My dying body is the price we pay

to have my spirit stick around, dissolved

in liquid, drunk, and then dissolved in blood,

and when my spirit’s also gone from there

I’ve left you thirst, desire, appetite

for more, and so again you’ll synthesise,

you’ll place together what I need. So come,

again, not just to drink, but wonder more—

that’s what conbibions, you and I, are for.

Prose Statement

‘To drink’ and ‘to be drunk’ are most simply, if also strangely, linked through the grammatical relation of voice: in drinking one (actively) drinks a substance, an actor, an assemblage, and in being drunk one is (passively) drunk by another actor or assemblage of actors. With alcohol (the substance perhaps most pertinent to 'being drunk'), these assemblages necessarily involve the microbes that are central to the production of alcoholic beverages in the first place, as well as the co-constitutive microbes of our bodies that help us metabolise these substances and propagate our bodies in time and space (these assemblages could also be spiritual agents, as many cultures conceptualise and ritualise the experience of alcohol, and other psychotropic substances[3]). We can therefore think of 'being drunk' as not only a specific psychotropic and phenomenological state, but also as a coevolutionary companionate one, rendering humans instrumental to the agency of non-humans and more-than-human assemblages in furthering their own aims.

What would this move mean for drinking and conviviality — both the conviviality that happens around the table, but also the broader conviviality of developing strategies for living well with others, human, non-human, and more-than-human, in everyday life?[4] What sort of metaphor does it turn 'drinking' into, as a particular type of agency associated with ingestion and consumption, both material and metaphorical? Rather than a more conventionally scholarly approach to this linguistic–ethnographic investigation, I offer as a starting point a poem from the perspective of the original Drinkers — the small, alcohol-producing critters that have directed our appetites since long before we became human, and continue to shape the makings and remakings of civilisation as a more-than-human achievement.

The poem initiates a reworking of Haraway’s ‘companion species’ concepts — ‘critters’ who are ‘good to think with and eat with’[5] — that opens up a more variegated and so far under-theorized landscape of different mutually ingestive–digestive, eating–feeding relationships.[6] Bonds of intoxication do different work here from those of nourishment. The relation is something psychotropic, imaginative, primarily symbolic — something powerful in spite of being less than, or at least not obviously, adaptive. Or perhaps, as these Drinkers imply, it is adaptive and co-adaptive, albeit in a slightly loopier, more subtle way than neo-Darwinism might permit.
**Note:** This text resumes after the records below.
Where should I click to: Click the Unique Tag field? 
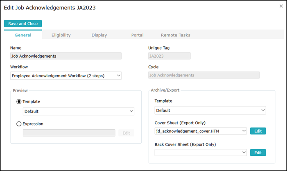click(x=169, y=56)
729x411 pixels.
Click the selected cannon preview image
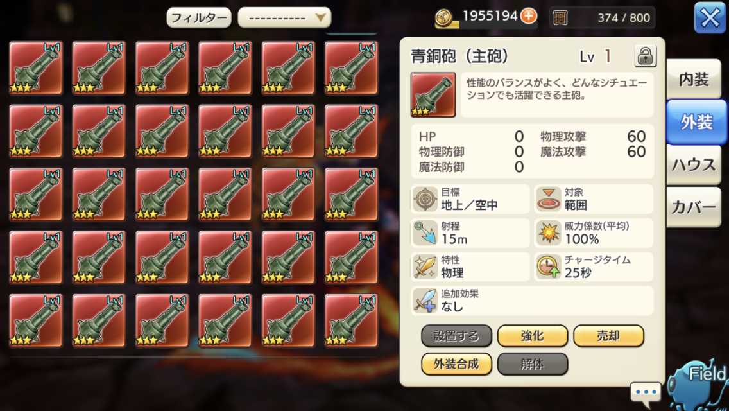[433, 94]
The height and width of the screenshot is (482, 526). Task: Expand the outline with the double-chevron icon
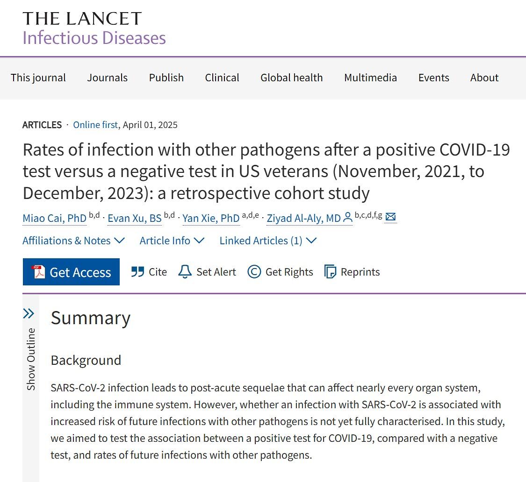pyautogui.click(x=29, y=313)
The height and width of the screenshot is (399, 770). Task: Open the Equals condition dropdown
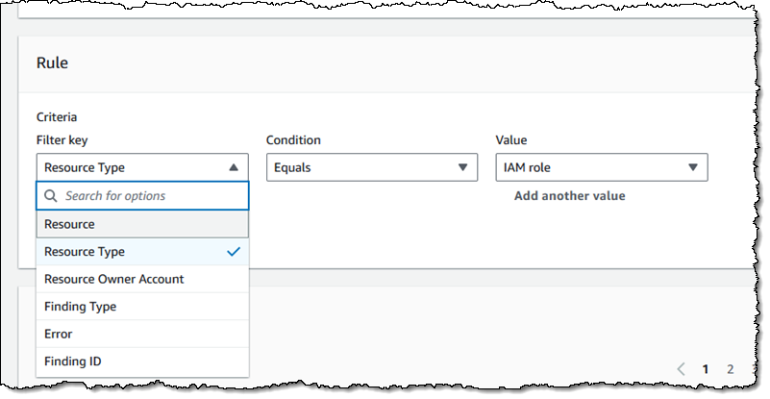click(371, 167)
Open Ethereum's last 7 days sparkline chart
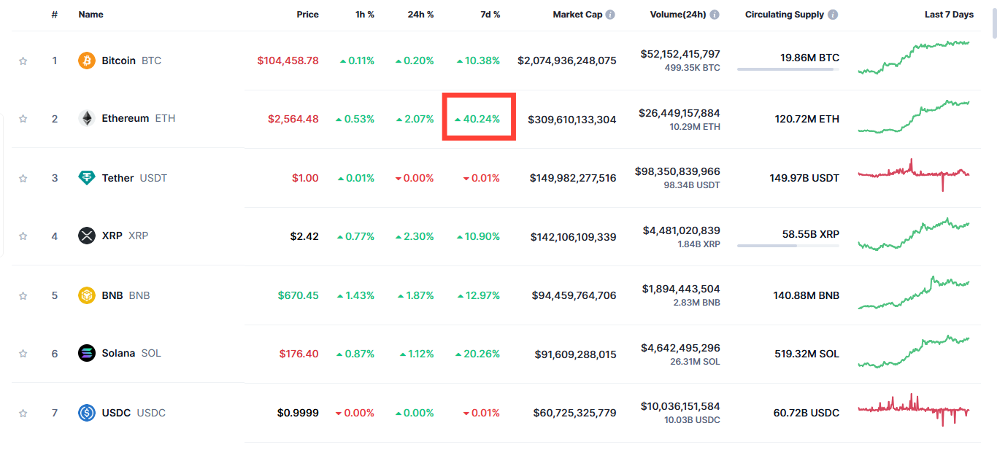The width and height of the screenshot is (997, 450). point(914,118)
Nor is companionship, breaking bread together, the only kind of conviviality, of trying to live together well. Arachaeologically — materially and symbolically — it is hard to say that either bread or drink has priority over the other[7]; though, as the Drinkers also remind us, it does seem to be the case that hominids have been directing ethanol-oriented fermentation since long before the emergence of Homo sapiens, and therefore certainly long before the emergence of bread-making.[8] The history of companionship, then, intra- or interspecific, might well be situated within a much longer history of conbibionship — of drinking together and, as these Drinkers would have us think, trying, through listening and wondering and co-producing for each other’s benefit, to drink together and to live together well.

These are but a few of many ways in which, rather than being a trivial or indulgent afterthought, this kind of creative, co-productive inquiry can open up new ways of thinking with and (re)making kin in the Anthropocene.